I'm not sure why I haven't felt motivated to blog for a week.
It's not like I do anything else.
But here's a story that would be hard to pass up.
I live in america's biggest town, indianapolis.
Periodicly the local red state government, fundy republicans,
do something that makes us a laughingstock in the blue states.
Exxon-Coats, an early attempt to ban the internet? Ours.
Dan Quayle. Hudnutt v Booksellers, trying to ban porn, ours.
Today's outrage is about a judge telling parents they can't raise their son in their religion.
Actually it's more muddled than that. The parents are wiccan. The judge's order prohibits exposure to non-mainstream religion. Wicca is about as mainstream as it gets - yule, groundhog's day, mayday, easter, halloween, are in the mainstream of our cultural heritage.
The iclu (recently added to left margin blogroll) is on the case.
And the blogosphere is all over it.
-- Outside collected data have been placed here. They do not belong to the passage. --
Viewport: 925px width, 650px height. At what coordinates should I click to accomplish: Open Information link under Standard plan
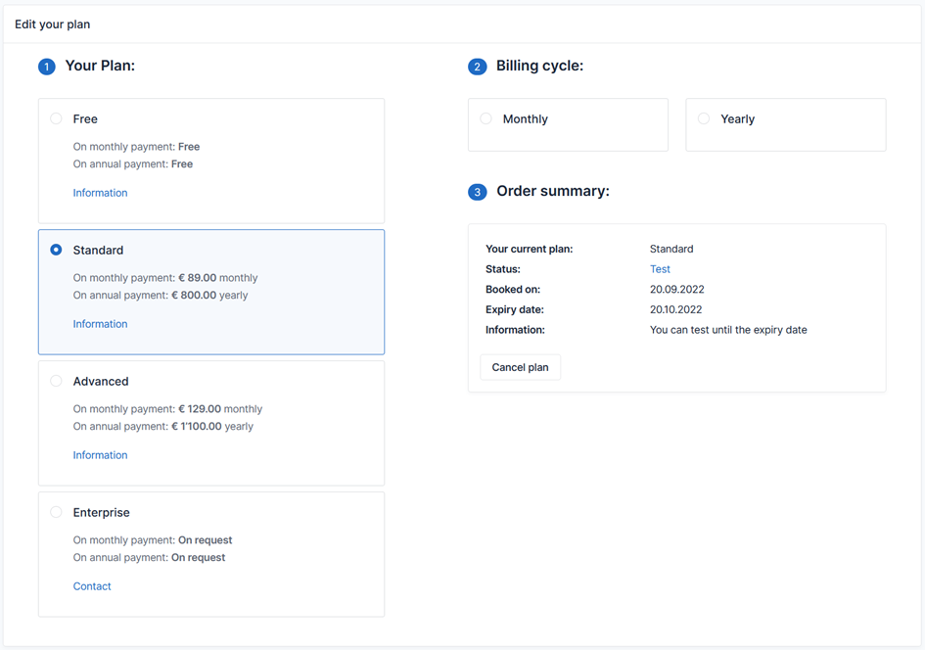click(100, 324)
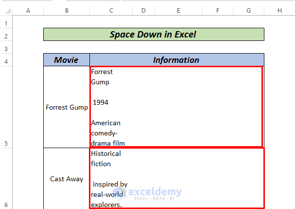Select column B header

[67, 10]
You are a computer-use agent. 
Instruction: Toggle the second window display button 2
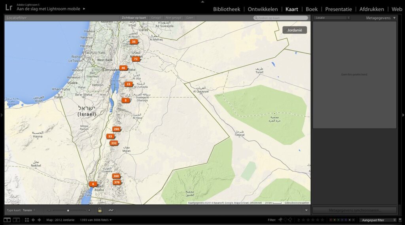16,220
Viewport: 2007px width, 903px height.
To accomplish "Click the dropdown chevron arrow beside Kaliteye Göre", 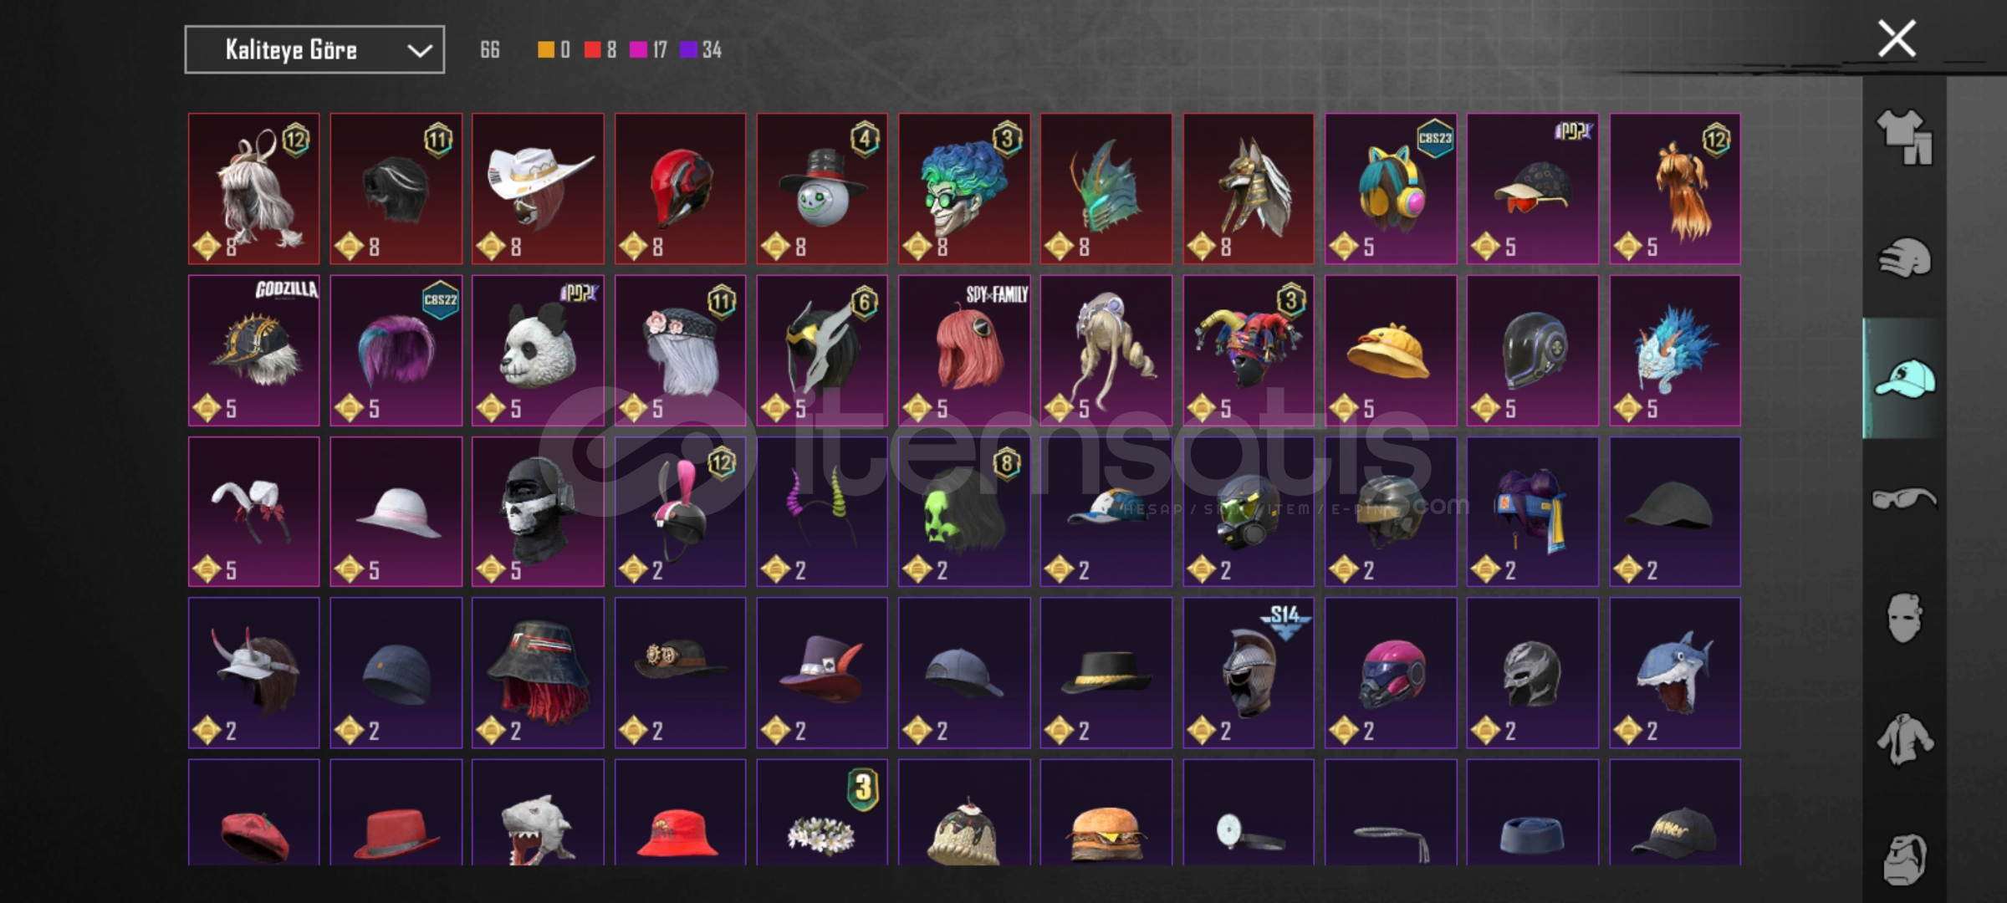I will pos(419,51).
Volokh, this guy, and hundreds of comments at eschaton.
Masson's an indiana news blog, has the most in-depth coverage.

More thoughts, a bit later, but still before my first cup of coffee.
Where did this story come from?
None of the bloggers or media say, but I'd guess the ACLU put out a press release.
The ICLU gets between 100 and 1000 requests for help for every case it takes.
Those cases it takes, tend to get publicity.
It's the 99 to 999 cases we never hear about, except via the grapevine of soemone's personal experience, which are the day to day work of the law.
This case is a travesty, yes, but it's not unusual, except that it is getting press, and an appeal by a group with deep pockets. Pagans aren't usually rich. Divorce is hard enough. So if this had happened to most people, they would have just gone along with having their rights violated. There are few, sometimes no, checks and balances to keep the system from failing. So the story in the media, over and over, is that justice will prevail on appeal, or not. But the media's presentation, by ignoring the day to day injustice where no law firm sends out a press release, is a false presentation, a myth of justice that I largely bought into.
Justice occasionally prevails. Whether it's worth my efforts to get up and fight for justice, is debatable. Is it futile, so that every victory just sets up another equal and opposite defeat? I can't tell.
Which is part of why my legal career is mostly on hold right now.